Premium
Targeting of a lysosomal membrane protein: a tyrosine‐containing endocytosis signal in the cytoplasmic tail of lysosomal acid phosphatase is necessary and sufficient for targeting to lysosomes.
Author(s) -
Peters C.,
Braun M.,
Weber B.,
Wendland M.,
Schmidt B.,
Pohlmann R.,
Waheed A.,
Figura K.
Publication year - 1990
Publication title -
the embo journal
Language(s) - English
Resource type - Journals
SCImago Journal Rank - 7.484
H-Index - 392
eISSN - 1460-2075
pISSN - 0261-4189
DOI - 10.1002/j.1460-2075.1990.tb07558.x
Subject(s) - endocytosis , cytoplasm , biology , art history , chemistry , microbiology and biotechnology , biochemistry , art , cell
Lysosomal acid phosphatase (LAP) is synthesized as a transmembrane protein with a short carboxy‐terminal cytoplasmic tail of 19 amino acids, and processed to a soluble protein after transport to lysosomes. Deletion of the membrane spanning domain and the cytoplasmic tail converts LAP to a secretory protein, while deletion of the cytoplasmic tail as well as substitution of tyrosine 413 within the cytoplasmic tail against phenylalanine causes accumulation at the cell surface. A chimeric polypeptide, in which the cytoplasmic tail of LAP was fused to the ectoplasmic and transmembrane domain of hemagglutinin is rapidly internalized and tyrosine 413 of the LAP tail is essential for internalization of the fusion protein.

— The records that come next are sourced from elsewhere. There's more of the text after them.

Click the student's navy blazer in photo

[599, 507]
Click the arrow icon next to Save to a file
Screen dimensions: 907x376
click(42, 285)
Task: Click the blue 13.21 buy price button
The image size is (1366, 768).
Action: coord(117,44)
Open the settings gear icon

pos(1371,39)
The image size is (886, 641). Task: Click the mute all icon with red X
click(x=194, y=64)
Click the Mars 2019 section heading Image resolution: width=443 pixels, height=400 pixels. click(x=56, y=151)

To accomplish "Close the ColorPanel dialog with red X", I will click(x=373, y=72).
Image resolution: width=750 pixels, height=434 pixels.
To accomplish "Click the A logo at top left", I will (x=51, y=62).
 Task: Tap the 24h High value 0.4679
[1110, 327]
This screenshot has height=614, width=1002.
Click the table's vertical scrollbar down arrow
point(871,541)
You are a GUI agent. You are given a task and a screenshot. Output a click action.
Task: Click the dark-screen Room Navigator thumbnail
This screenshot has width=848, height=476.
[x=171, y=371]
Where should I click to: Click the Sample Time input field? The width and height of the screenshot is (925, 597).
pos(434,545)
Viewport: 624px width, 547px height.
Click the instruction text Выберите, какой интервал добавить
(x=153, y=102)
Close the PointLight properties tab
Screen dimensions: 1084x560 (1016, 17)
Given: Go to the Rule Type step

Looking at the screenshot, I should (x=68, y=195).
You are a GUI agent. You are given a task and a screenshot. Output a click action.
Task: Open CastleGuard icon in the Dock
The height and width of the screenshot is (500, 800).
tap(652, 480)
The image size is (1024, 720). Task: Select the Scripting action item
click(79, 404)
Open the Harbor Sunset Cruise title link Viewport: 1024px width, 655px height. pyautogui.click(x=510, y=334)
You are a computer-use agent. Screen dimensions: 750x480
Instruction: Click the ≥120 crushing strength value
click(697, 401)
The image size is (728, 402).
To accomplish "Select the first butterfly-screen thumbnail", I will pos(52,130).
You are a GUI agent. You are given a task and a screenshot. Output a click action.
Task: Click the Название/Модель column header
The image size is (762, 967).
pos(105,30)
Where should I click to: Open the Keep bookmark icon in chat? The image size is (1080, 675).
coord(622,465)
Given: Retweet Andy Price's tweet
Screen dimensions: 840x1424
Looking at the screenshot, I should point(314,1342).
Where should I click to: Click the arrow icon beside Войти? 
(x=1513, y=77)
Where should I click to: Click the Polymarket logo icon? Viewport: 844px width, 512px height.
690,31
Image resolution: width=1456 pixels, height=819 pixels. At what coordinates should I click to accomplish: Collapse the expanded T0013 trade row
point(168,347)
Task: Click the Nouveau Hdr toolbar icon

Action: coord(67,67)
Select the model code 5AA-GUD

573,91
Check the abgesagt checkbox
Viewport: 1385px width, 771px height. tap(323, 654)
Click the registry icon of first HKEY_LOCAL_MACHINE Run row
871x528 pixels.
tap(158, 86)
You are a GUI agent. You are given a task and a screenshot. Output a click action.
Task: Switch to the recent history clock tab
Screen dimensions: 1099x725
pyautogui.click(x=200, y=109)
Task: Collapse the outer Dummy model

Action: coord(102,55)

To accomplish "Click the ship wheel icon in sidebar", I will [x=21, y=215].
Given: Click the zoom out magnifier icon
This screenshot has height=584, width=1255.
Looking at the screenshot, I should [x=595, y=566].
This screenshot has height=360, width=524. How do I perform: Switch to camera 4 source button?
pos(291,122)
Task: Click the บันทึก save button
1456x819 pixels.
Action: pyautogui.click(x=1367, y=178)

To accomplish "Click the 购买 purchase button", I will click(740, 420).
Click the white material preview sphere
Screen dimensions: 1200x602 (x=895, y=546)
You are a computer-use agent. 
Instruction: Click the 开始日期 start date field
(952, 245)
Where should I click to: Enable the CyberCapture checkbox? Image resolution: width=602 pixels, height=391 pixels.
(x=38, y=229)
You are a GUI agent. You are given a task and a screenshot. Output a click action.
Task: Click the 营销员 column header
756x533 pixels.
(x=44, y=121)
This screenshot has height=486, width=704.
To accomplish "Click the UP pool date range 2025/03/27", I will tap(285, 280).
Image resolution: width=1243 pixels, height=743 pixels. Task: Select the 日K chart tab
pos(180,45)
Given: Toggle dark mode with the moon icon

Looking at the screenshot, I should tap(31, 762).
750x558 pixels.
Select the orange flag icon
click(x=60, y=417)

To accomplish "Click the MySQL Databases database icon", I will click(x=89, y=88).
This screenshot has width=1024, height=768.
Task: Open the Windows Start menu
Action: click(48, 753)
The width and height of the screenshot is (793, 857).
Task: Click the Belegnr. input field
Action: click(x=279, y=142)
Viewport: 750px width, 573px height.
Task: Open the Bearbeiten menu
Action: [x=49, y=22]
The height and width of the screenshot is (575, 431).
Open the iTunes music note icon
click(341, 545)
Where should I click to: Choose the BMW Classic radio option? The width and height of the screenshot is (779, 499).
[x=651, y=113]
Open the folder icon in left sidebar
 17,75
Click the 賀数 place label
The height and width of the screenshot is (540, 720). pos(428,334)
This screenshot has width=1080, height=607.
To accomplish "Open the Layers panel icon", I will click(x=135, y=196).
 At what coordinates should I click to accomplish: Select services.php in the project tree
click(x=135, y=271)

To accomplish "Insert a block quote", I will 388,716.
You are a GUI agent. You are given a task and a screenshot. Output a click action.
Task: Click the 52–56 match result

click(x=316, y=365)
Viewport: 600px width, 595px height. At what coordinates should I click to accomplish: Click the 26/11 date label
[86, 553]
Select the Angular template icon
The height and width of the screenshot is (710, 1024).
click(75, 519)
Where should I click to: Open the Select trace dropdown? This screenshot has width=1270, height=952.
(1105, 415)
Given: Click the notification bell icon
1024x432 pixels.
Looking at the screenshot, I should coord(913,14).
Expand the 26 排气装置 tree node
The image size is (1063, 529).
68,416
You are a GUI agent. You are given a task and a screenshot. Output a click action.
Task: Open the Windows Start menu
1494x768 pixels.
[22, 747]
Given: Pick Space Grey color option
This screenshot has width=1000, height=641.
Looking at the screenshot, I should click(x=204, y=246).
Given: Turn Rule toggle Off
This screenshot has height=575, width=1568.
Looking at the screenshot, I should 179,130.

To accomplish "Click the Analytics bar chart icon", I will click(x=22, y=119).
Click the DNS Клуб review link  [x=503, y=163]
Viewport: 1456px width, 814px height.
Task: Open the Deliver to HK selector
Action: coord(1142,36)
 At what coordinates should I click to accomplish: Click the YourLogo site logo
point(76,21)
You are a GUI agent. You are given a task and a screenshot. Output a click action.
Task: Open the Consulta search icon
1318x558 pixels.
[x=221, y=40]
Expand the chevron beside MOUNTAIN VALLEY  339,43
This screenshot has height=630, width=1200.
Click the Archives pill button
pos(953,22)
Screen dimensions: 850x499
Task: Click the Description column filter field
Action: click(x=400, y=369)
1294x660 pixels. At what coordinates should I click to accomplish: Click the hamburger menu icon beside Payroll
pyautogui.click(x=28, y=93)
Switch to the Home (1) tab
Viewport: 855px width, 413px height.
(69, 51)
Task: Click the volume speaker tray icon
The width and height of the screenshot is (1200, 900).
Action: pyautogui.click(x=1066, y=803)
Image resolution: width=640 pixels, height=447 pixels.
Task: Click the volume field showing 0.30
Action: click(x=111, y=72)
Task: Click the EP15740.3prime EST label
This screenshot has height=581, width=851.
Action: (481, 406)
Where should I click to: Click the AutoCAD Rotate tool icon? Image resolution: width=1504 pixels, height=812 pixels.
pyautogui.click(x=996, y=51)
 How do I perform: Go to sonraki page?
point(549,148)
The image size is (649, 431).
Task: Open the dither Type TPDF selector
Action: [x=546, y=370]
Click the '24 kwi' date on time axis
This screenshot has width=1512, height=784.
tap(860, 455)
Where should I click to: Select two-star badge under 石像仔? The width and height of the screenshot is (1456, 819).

A chimeric polypeptide, in which the membrane spanning domain and cytoplasmic tail of LAP are fused to the ectoplasmic domain of the Mr 46 kd mannose 6‐phosphate receptor, is rapidly transported to lysosomes, whereas wild type receptor is not transported to lysosomes. We conclude that a tyrosine containing endocytosis signal in the cytoplasmic tail of LAP is necessary and sufficient for targeting to lysosomes.